I’ve been around the world and I have seen your love…

Mykonos, Greece When you travel as often as I do, it’s very easy to start taking it for granted. It’s very easy to forget that most people will not do the things or see the places in their lifetime that I will in a single year. And I’m not just saying that to be a dick! I mean, I’d like to think I’m pretty good about being grateful for my current circumstances, and of course, my world-spanning 74 hockey rinks, too. However, leading up to this particular journey to Greece, I was really starting to view going away as more of a burden than anything else.
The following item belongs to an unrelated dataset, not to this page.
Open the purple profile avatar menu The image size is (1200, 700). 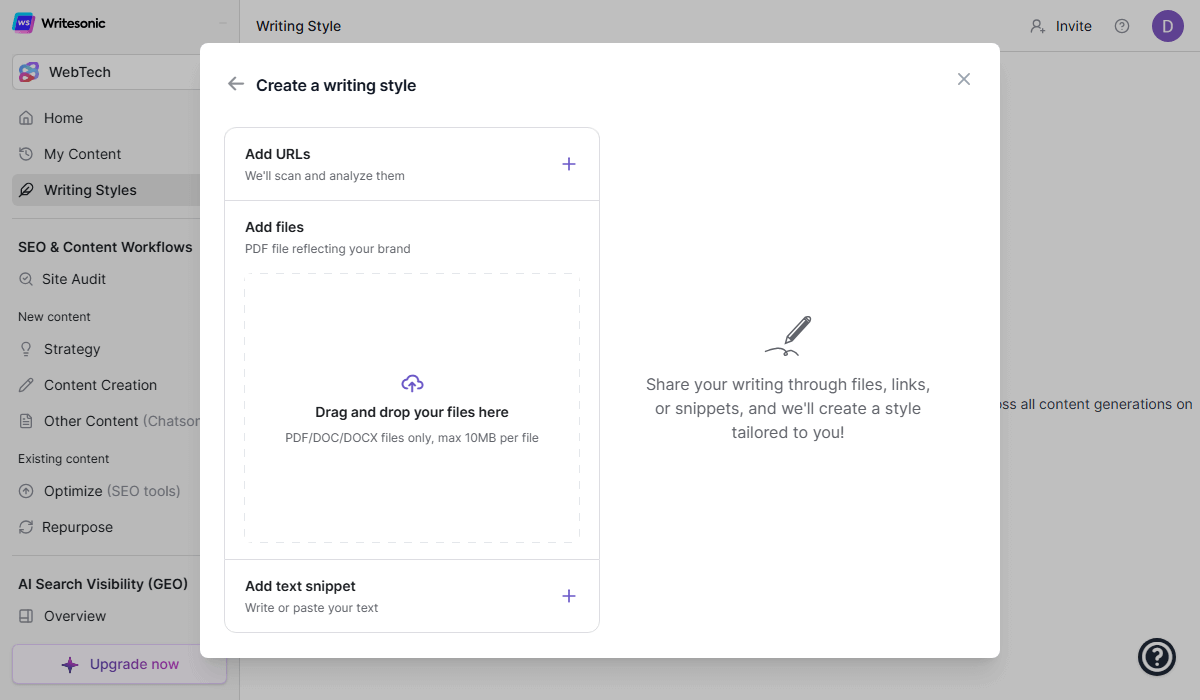click(1168, 25)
It was probably the fact that I had just come off an exhausting finale to the offseason. I was just getting over my west coast roadie and adjusting to life back in the desert, when it was already time to leave again. I was uncharacteristically lazy about preparing for my 13 days in Greece. I couldn’t be bothered to research anything to do or even book my hotel rooms. I decided to do the whole thing off-the-cuff, likely because I wasn’t viewing this vacation as a totally-awesome-super-fun Greek adventure, but rather a necessary commute to bacon, bathtubs, hair salons and abaya-free living.
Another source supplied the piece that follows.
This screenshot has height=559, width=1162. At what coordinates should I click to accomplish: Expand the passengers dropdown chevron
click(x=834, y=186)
My first two days in Athens were spent in bed. I have no idea why, but I crashed. Maybe it was the fact that I had been working double for 4 weeks straight, and once I arrived in the sanctity of my hotel room my body determined it was safe to finally shutdown and recharge. I kept trying to will myself to get out and do something, but I learned pretty fast that forcing it wasn’t going to make it happen. At one point I did manage to get myself out of bed and out onto the streets in search of water and supplies, but I was like a zombie, or in the very least a drunkard trying to walk a straight line unsuccessfully. I just needed sleep, and as a result I didn’t do a fraction of the things I wanted to do in such an interesting city.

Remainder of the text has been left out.